DATA EXTRACT:
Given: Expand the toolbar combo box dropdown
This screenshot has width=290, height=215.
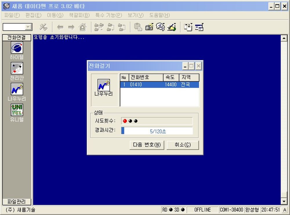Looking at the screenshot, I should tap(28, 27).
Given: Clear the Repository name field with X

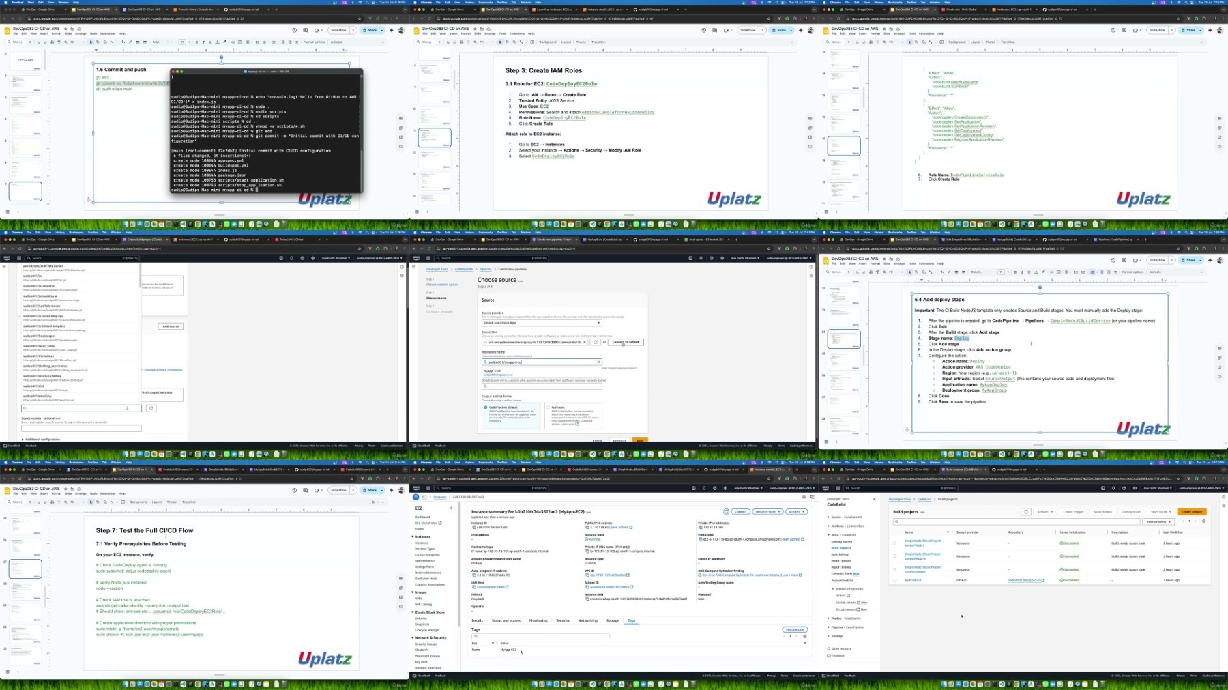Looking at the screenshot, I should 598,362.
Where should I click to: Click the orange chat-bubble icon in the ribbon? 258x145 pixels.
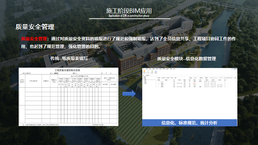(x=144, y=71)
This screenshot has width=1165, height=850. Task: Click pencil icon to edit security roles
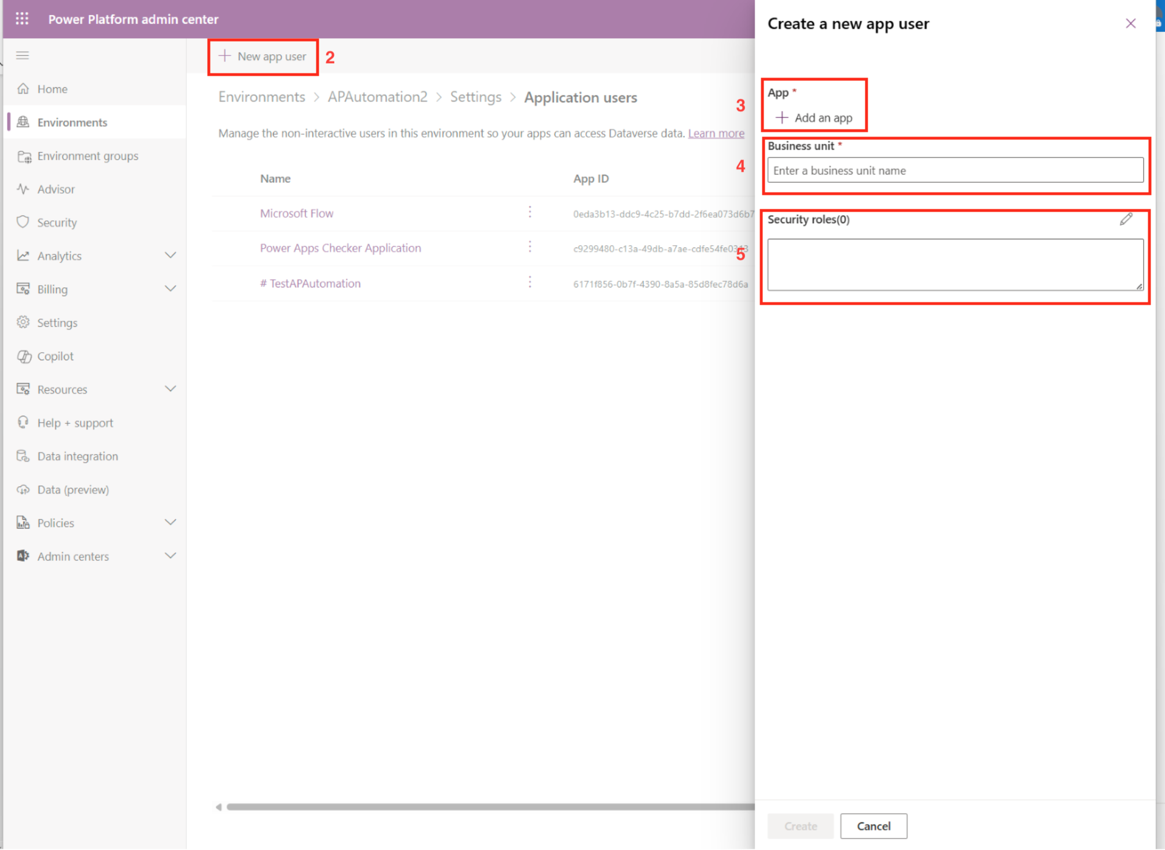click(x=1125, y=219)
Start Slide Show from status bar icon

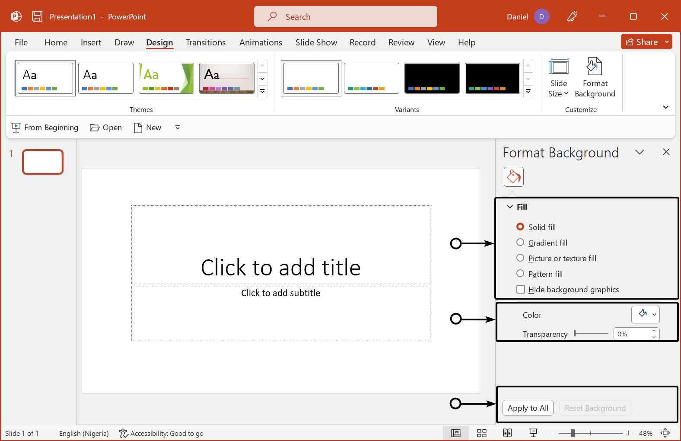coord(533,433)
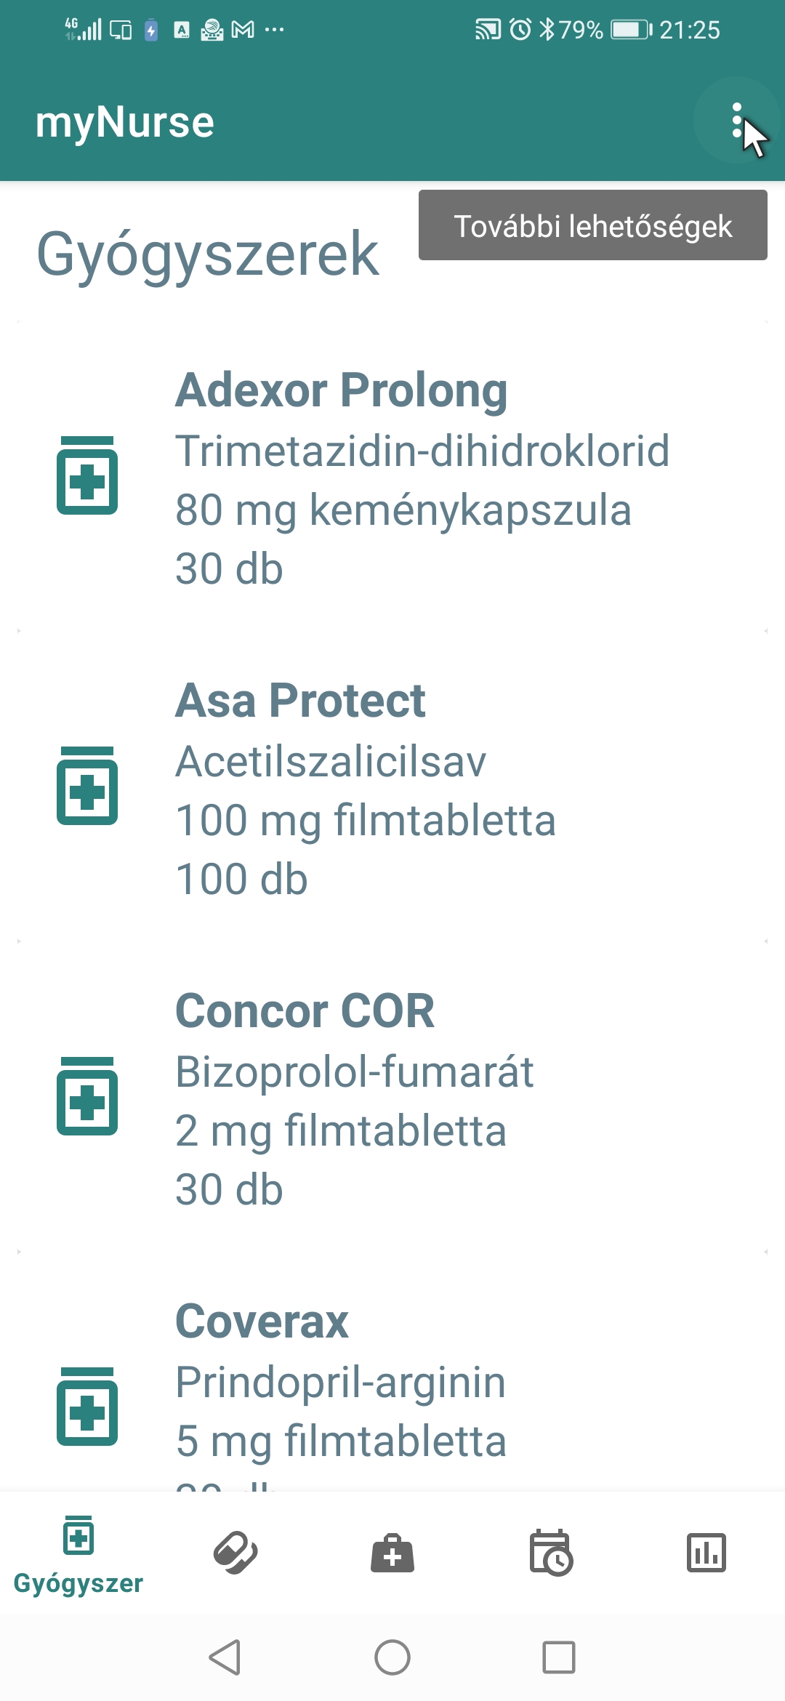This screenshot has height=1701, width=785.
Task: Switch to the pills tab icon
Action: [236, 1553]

==

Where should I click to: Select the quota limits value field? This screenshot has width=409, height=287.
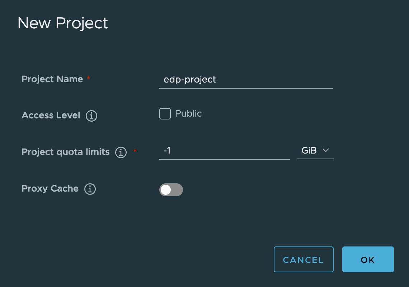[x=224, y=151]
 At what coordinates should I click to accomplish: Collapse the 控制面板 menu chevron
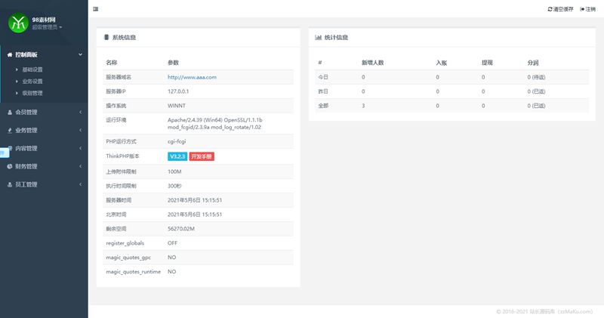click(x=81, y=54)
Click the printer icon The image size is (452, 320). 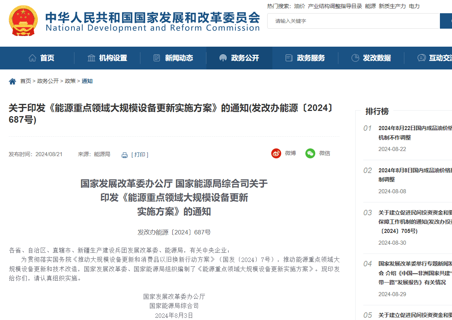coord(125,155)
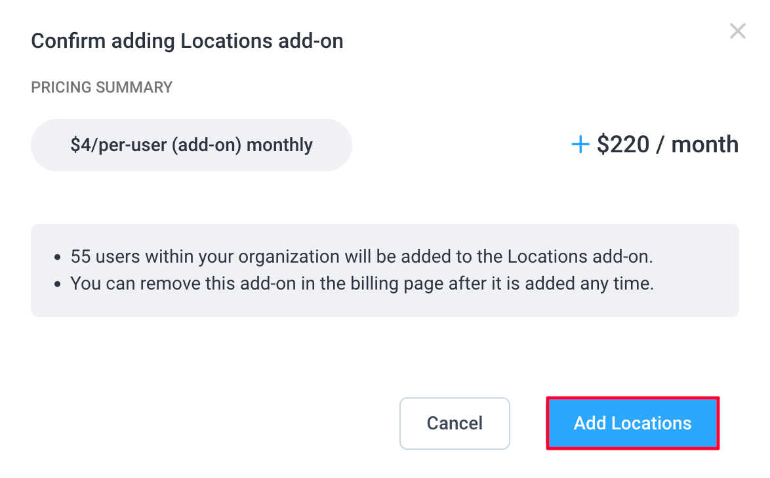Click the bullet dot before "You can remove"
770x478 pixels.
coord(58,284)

---

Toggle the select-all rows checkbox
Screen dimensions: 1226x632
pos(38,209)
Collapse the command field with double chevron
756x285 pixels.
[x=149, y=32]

BRIEF: Copy the lines of the listing above exactly, starting at the line that contains "Given: Expand the toolbar combo box dropdown" and ending at the line that contains "(x=144, y=71)", with both of those lines included. Leave the pictures out of your copy.

TASK RESPONSE:
Given: Expand the toolbar combo box dropdown
This screenshot has width=290, height=215.
Looking at the screenshot, I should tap(28, 27).
Given: Clear the Repository name field with X

Looking at the screenshot, I should 598,362.
Where should I click to: Click the orange chat-bubble icon in the ribbon? 258x145 pixels.
(x=144, y=71)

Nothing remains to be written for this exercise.